O papel da mulher, segundo o bispo de Setúbal

A revelação da homilia estaria para vir, quando o bispo José Ornelas orientou o seu discurso para um campo onde a Igreja pouco se aventura: o papel da mulher. “A presença feminina e materna de Maria, a que se junta, desde a missão de Jesus e no meio da Igreja um grupo de outras mulheres, lança uma luz de entendimento sobre a identidade e a missão da Igreja, não como um facto secundário ou subsidiário perante o protagonismo masculino, mas como um importante elemento constitutivo da Igreja”, disse, num momento emblemático destas celebrações.

“Acentuar o feminino e o materno não é apenas buscar um equilíbrio de poderes ou de influências na organização funcional da Igreja”, afirmou o bispo, sublinhando então que é preciso “mudar de paradigma: a liderança eclesial não está fundada sobre a ideia de poder, mas na vida, no cuidado e no serviço”. “Valorizar o papel da mulher contribui decidamente para a valorização dos ministérios na igreja, hoje demasiadamente concentrados nos ministérios ordenados”, disse o presidente da Conferência Episcopal Portuguesa, para concluir que “o mundo não é de quem mais manda, é de quem mais constrói a vida”. Para mais, esse é um caminho que afinal se delineou há muito tempo: “Maria está conaturalmente ligada, não apenas a esta igreja de pedra, mas à Igreja de pedras vivas que somos nós, sugerindo o seu modo de ser e impulsionando a sua missão entre os povos.
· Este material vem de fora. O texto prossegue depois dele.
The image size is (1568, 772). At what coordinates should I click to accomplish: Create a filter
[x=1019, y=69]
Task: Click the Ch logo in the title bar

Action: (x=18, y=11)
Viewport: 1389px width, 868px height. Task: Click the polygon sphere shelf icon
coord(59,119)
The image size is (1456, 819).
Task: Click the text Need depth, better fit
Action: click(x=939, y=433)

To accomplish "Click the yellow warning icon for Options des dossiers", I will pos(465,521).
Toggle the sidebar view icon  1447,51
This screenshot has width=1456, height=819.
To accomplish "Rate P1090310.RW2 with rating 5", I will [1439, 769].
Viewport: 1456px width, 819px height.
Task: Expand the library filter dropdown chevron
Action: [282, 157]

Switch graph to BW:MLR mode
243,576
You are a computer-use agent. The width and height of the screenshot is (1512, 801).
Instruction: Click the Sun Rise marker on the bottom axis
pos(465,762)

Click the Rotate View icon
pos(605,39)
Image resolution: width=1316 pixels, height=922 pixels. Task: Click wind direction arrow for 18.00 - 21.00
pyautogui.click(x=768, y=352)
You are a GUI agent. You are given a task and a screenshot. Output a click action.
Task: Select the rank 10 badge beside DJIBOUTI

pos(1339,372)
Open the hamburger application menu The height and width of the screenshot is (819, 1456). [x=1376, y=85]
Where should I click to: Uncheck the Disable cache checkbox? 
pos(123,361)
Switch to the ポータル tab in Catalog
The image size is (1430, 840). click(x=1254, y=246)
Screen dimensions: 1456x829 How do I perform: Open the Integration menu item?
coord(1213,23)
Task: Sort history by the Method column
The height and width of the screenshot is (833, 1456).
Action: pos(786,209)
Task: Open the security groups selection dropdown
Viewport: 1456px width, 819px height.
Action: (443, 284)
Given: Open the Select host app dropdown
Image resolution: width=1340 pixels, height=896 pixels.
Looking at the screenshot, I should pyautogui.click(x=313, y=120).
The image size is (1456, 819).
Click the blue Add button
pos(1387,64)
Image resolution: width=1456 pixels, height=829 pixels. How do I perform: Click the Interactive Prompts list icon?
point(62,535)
Ela acompanha, assim, não apenas a vida de Jesus, mas também a Igreja nos seus inícios e ao longo dos séculos. Não está lá para decoração”.

Neste 13 de outubro, celebra-se também a memória da basílica dedicada à Senhora do Rosário.

À medida que se aproxima o momento da procissão há mais peregrinos a entrar no Santuário. Na última contagem eram cerca de 4000, É o adeus à imagem de Nossa Senhora, que há 103 anos, neste dia, terá aparecido pela última vez aos pastorinhos Francisco, Jacinta e Lúcia. Só a última ficou para contar por muitos anos os segredos de Fátima, já que os irmãos Francisco e Jacinta Marto sucumbiram, ainda crianças, a uma outra pandemia [da gripe] que então assolava o mundo. Mais tarde, em 1929, o poeta Afonso Lopes Vieira (que era ateu, e se converteu depois de alegadamente ter presenciado o milagre do sol, a partir da praia de São Pedro de Moel, como o DN contou este sábado), escreveu os versos conhecidos como “Avé de Fátima”, que nesta terça-feira voltaram a cantar-se no Santuário: “a 13 de outubro foi o seu Adeus/ e a virgem Maria voltou para os céus”.